Objective: In this study, we sought to find clinical, molecular and radiological characteristics of thyroid diseases with somatic mutations in the DICER1 gene in adults.

Patients: Patients (n = 21) aged ≥18 years with somatic DICER1-related thyroid tumors were enrolled.

Design: From 1,289 patients who underwent genotyping for PTC-associated variants, 21 patients with 23 DICER1-related thyroid tumors and confirmed somatic DICER1 variants were selected and analyzed for clinical, molecular and radiographic features.
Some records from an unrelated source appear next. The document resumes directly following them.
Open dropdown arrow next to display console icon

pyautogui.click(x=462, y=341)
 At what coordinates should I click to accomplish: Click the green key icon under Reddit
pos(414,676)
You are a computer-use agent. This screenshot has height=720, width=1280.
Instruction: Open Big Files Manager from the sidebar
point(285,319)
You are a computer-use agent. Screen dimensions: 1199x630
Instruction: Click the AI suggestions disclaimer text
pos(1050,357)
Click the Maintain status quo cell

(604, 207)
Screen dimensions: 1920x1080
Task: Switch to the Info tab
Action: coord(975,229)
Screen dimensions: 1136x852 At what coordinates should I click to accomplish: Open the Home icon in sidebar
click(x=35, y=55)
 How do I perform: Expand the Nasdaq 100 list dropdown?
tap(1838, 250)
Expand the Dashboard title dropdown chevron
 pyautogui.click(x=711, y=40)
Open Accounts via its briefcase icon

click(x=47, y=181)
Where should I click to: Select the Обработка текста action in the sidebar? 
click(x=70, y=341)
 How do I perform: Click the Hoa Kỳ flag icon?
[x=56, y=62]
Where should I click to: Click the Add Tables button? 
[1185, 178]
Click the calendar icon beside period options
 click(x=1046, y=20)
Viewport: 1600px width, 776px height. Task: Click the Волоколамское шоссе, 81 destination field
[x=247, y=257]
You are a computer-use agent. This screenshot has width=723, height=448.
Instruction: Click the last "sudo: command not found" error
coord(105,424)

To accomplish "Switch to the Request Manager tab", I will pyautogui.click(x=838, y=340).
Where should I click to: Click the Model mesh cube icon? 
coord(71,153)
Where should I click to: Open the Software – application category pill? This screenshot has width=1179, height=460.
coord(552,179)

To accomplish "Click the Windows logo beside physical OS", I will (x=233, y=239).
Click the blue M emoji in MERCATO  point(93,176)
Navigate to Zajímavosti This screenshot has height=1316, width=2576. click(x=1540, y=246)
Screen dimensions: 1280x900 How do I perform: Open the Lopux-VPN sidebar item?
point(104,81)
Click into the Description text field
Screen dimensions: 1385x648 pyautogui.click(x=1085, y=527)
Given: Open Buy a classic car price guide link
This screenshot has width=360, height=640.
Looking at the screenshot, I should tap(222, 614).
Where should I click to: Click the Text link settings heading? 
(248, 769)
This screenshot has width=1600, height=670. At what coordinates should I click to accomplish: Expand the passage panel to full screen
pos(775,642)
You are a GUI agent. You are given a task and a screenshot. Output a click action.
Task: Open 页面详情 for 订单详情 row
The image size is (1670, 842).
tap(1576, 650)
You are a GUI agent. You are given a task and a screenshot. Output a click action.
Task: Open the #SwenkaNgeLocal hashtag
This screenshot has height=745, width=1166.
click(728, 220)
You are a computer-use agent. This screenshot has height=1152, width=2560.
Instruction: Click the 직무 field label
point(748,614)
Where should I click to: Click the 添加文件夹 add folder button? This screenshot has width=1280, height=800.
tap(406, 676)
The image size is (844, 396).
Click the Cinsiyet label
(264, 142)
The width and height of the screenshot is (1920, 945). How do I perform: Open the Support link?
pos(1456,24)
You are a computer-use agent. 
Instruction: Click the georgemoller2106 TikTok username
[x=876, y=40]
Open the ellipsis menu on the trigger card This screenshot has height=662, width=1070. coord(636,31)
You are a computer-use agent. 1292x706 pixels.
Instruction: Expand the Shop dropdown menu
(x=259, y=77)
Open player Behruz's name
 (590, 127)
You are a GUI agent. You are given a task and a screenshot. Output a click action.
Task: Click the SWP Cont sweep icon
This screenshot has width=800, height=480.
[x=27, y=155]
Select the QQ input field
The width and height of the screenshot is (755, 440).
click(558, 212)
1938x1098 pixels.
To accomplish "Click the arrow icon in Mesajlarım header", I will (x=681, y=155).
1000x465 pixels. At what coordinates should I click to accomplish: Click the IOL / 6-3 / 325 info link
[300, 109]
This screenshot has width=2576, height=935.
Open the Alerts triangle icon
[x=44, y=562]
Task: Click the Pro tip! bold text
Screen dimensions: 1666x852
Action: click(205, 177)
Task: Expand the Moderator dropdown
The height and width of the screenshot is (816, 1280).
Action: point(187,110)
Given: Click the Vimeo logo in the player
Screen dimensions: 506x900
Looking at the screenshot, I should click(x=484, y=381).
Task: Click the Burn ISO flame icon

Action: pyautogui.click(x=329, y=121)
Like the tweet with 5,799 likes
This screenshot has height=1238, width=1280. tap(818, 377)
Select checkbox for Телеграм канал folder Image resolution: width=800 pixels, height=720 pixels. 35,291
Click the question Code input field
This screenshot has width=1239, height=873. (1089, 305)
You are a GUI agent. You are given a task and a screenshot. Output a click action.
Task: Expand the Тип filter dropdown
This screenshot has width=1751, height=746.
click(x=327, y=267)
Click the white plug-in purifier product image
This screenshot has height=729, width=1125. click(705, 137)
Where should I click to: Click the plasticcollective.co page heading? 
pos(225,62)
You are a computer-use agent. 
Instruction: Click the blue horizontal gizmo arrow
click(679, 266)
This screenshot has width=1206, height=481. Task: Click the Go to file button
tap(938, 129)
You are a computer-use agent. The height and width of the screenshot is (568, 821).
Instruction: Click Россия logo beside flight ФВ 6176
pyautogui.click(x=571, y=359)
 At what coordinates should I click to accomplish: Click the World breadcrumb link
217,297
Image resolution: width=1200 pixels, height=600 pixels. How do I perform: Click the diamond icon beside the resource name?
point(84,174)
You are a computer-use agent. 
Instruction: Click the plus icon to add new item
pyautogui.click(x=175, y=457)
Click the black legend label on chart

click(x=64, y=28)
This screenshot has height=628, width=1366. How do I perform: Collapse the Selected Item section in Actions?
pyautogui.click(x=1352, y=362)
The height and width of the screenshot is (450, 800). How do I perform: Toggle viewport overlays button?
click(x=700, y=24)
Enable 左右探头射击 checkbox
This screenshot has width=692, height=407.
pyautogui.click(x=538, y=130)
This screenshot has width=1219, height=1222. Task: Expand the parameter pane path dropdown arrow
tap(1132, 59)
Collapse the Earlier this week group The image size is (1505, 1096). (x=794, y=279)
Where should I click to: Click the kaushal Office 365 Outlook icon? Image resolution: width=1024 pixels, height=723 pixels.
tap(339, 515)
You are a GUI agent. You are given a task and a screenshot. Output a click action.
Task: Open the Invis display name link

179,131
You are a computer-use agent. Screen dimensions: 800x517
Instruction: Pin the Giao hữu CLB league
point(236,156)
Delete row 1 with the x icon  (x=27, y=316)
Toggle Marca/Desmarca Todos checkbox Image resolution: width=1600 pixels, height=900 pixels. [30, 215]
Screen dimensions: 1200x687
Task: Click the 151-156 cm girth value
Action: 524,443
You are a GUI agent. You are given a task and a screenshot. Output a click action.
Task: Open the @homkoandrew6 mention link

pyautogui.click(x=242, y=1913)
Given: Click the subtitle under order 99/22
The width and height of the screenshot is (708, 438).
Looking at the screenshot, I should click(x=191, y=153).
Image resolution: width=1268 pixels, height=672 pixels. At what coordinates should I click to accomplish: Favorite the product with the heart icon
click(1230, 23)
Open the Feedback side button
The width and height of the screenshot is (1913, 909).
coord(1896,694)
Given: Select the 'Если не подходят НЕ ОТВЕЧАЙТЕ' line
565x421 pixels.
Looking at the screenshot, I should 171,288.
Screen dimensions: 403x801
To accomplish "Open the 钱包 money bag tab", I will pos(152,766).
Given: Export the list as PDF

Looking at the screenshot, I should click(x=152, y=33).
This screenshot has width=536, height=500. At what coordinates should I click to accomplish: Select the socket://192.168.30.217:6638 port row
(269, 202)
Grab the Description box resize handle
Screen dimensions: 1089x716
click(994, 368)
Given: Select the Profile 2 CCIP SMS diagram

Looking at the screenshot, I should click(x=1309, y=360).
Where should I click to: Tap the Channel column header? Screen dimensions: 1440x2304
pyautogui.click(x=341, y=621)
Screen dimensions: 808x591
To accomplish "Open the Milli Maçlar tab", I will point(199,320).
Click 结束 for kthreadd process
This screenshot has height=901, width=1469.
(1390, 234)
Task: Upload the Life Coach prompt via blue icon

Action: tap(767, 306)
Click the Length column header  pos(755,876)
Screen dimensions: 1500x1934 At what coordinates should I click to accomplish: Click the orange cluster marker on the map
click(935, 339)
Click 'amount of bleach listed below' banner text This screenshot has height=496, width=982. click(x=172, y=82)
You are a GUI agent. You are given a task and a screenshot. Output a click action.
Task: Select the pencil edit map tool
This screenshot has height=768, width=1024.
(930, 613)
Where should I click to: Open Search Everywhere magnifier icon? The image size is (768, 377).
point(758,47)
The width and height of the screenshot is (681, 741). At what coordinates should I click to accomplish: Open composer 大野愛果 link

Results: Somatic DICER1 variants were found in 21 of 1,289 (1.63%) patients with thyroid nodules in this study. All patients were female predominant. Eleven (11/23) were classified as benign and eight (8/23) were malignant, one was a follicular tumor of uncertain malignant potential (FT-UMP) with suspicious capsular invasion and three were under follow-up, in 23 DICER1-related nodules. Eleven nodules (11/23) had other pathogenic gene mutations (RAS and BRAF), and biallelic DICER1 mutations had a high prevalence, about 34.8% (8/23). Ten nodules (10/20) were combined with other tumors with non-DICER1 mutations. No patients had any local invasion or distant metastasis during follow-up. All DICER1-related nodules lacked unique sonographic features, but had the typical appearance of benign or malignant nodules on ultrasound (US).

Conclusion: Somatic DICER1-mutated thyroid nodules in adults usually represent a distinct class of low-risk neoplasms, although they may be accompanied by variants in other thyroid cancer-related genes.